> **The task**
Output, exactly and with no pictures, the line that contains "The image size is (515, 316)." and every line that comes after it in the data below, the last one included.

> **Supplied records**
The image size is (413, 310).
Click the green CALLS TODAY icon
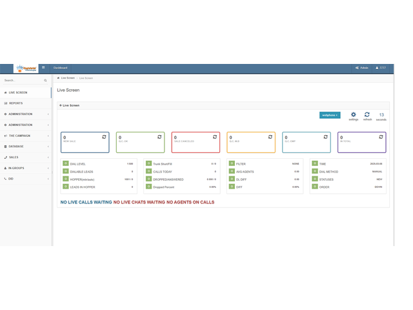pyautogui.click(x=148, y=171)
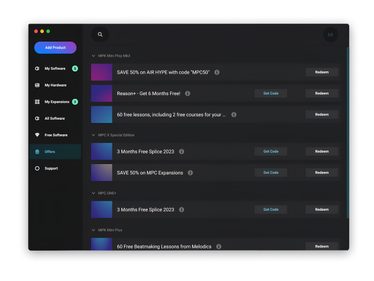Show info for SAVE 50% on MPC Expansions
Screen dimensions: 374x281
tap(190, 173)
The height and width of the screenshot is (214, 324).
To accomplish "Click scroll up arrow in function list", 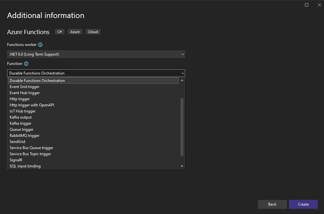I will point(182,80).
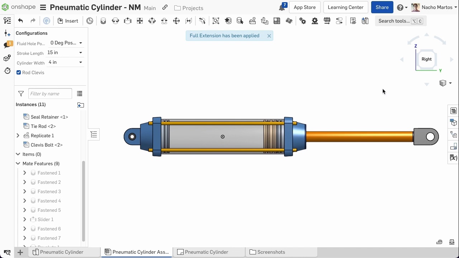Expand the Replicate 1 tree item

18,135
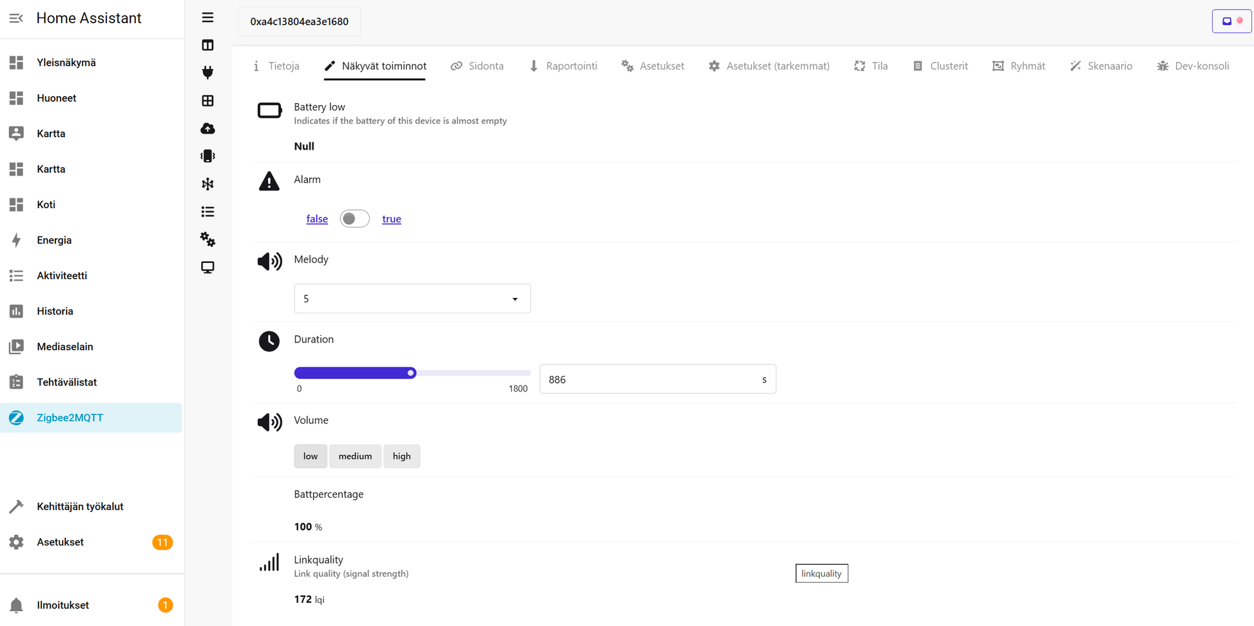Viewport: 1254px width, 626px height.
Task: Open the cloud upload OTA icon
Action: click(x=207, y=128)
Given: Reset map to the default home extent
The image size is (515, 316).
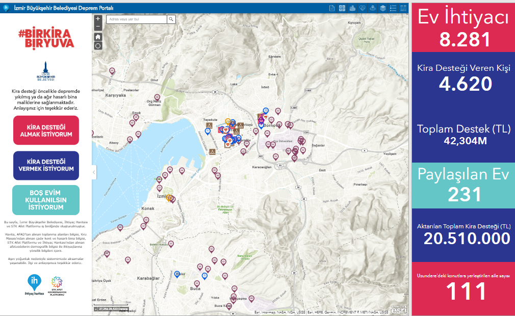Looking at the screenshot, I should (98, 37).
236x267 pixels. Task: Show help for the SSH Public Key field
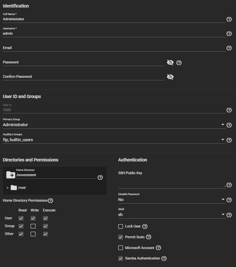pos(229,185)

> **Written solution**
The image size is (515, 316).
Looking at the screenshot, I should (98, 37).
236x267 pixels. Task: Show help for the SSH Public Key field
pos(229,185)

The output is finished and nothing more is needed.